> **ACTIVITY**
All lines from the opening of the entries below through the line containing "Expand the Components tree node" must be output exactly as they appear, with no other lines.

> **GIVEN RECORDS**
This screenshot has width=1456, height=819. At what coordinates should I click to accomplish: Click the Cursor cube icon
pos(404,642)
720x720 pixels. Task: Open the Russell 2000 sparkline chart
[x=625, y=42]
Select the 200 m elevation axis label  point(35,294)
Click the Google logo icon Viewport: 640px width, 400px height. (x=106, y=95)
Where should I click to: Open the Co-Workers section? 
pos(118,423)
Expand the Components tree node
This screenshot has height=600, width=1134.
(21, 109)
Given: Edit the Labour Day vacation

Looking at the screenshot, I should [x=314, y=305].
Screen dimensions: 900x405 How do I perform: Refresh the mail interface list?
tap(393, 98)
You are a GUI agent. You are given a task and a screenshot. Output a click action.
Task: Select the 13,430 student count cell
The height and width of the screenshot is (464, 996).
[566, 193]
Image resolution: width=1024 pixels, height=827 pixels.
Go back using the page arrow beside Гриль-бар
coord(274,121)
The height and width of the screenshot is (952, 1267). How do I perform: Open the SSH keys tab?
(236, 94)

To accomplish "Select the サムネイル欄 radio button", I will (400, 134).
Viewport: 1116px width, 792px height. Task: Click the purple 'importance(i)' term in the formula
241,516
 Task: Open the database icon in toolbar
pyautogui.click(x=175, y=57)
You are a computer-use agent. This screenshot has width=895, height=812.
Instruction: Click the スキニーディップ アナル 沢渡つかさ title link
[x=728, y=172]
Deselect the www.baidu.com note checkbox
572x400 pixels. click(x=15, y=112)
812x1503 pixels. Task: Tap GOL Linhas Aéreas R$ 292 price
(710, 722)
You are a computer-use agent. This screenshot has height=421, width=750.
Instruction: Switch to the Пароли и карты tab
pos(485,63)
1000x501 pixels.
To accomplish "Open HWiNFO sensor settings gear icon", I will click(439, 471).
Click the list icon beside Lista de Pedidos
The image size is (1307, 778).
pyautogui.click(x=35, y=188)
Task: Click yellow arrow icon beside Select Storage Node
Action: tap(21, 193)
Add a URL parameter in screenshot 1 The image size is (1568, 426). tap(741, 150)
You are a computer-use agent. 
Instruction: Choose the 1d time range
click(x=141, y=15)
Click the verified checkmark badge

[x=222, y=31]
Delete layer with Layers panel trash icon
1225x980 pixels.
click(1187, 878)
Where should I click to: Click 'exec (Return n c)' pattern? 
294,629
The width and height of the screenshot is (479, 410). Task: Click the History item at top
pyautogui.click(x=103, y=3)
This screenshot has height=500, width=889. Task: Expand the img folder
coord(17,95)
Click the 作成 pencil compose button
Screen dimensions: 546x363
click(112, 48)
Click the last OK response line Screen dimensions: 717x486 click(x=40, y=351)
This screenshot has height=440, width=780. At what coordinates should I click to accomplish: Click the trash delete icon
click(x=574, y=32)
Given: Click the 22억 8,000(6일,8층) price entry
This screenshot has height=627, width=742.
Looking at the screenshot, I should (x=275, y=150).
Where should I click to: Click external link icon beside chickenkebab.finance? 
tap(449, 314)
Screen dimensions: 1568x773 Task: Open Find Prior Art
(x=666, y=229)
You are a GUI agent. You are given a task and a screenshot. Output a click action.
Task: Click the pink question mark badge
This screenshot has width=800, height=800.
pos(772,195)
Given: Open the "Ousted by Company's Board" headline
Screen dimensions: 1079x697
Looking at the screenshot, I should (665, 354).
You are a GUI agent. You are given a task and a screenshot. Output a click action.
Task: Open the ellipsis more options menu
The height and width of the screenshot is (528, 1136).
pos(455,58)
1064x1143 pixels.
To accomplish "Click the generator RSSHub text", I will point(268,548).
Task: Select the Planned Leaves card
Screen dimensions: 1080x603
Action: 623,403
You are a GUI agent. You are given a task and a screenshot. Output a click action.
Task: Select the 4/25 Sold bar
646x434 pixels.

> **EXERCISE RESULT**
This screenshot has width=1456, height=819. At what coordinates should I click to accomplish: Click the Cursor cube icon
pos(404,642)
720x720 pixels. Task: Open the Russell 2000 sparkline chart
[x=625, y=42]
Select the 200 m elevation axis label  point(35,294)
Click the Google logo icon Viewport: 640px width, 400px height. (x=106, y=95)
Where should I click to: Open the Co-Workers section? 
pos(118,423)
Expand the Components tree node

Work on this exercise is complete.